## [EXERCISE MATERIAL]
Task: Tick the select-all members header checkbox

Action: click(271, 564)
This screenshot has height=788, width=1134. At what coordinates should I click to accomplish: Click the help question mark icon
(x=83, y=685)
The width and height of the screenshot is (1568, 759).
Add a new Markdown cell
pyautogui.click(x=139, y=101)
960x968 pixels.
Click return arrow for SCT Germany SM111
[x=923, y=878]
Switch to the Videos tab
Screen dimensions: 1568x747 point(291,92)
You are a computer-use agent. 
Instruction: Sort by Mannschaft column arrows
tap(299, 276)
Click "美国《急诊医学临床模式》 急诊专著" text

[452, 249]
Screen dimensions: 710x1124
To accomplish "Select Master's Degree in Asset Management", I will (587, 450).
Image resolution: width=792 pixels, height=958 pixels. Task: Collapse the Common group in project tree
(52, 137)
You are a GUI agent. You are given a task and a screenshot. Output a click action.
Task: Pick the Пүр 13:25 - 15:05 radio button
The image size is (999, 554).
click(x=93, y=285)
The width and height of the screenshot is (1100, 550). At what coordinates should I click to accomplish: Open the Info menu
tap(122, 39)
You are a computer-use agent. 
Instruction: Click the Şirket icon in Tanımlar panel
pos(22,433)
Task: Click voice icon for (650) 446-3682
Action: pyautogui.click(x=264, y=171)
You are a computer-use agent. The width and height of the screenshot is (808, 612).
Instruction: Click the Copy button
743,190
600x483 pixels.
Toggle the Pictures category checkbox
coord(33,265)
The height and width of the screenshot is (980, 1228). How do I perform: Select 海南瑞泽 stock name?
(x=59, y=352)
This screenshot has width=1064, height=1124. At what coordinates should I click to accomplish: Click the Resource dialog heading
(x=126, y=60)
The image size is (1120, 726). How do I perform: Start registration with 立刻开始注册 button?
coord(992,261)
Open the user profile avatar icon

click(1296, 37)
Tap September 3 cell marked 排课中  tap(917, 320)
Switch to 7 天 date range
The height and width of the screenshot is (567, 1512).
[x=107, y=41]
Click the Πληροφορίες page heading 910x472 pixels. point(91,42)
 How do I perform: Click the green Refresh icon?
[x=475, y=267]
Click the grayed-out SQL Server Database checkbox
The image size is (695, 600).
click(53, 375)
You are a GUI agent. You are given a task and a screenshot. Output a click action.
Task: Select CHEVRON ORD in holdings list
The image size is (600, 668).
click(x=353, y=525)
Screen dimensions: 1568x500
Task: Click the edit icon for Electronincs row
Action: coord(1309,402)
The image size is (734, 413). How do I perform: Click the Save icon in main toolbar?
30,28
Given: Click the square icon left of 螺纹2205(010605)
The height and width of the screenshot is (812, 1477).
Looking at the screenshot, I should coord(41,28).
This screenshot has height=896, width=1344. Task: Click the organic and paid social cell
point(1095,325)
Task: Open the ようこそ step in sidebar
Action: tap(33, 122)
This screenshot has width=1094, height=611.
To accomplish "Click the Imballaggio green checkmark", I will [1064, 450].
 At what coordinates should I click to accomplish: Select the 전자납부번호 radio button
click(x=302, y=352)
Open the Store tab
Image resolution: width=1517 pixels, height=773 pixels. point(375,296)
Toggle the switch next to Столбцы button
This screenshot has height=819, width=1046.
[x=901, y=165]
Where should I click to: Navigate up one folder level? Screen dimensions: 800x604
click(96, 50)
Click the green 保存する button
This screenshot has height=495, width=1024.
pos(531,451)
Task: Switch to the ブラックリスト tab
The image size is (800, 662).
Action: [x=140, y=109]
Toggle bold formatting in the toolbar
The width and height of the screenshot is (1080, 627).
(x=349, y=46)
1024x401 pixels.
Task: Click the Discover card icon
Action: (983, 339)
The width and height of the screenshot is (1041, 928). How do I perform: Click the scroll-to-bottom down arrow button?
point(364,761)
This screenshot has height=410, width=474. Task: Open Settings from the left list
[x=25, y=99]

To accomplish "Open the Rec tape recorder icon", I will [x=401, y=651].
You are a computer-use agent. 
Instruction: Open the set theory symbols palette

## [WHAT THE TASK REQUIRES]
Go through the entries and copy each line holding the string "will".

## [RESPONSE]
To accomplish "Select Master's Degree in Asset Management", I will (587, 450).
To accomplish "Click the Imballaggio green checkmark", I will [1064, 450].
To accomplish "Open the Rec tape recorder icon", I will [x=401, y=651].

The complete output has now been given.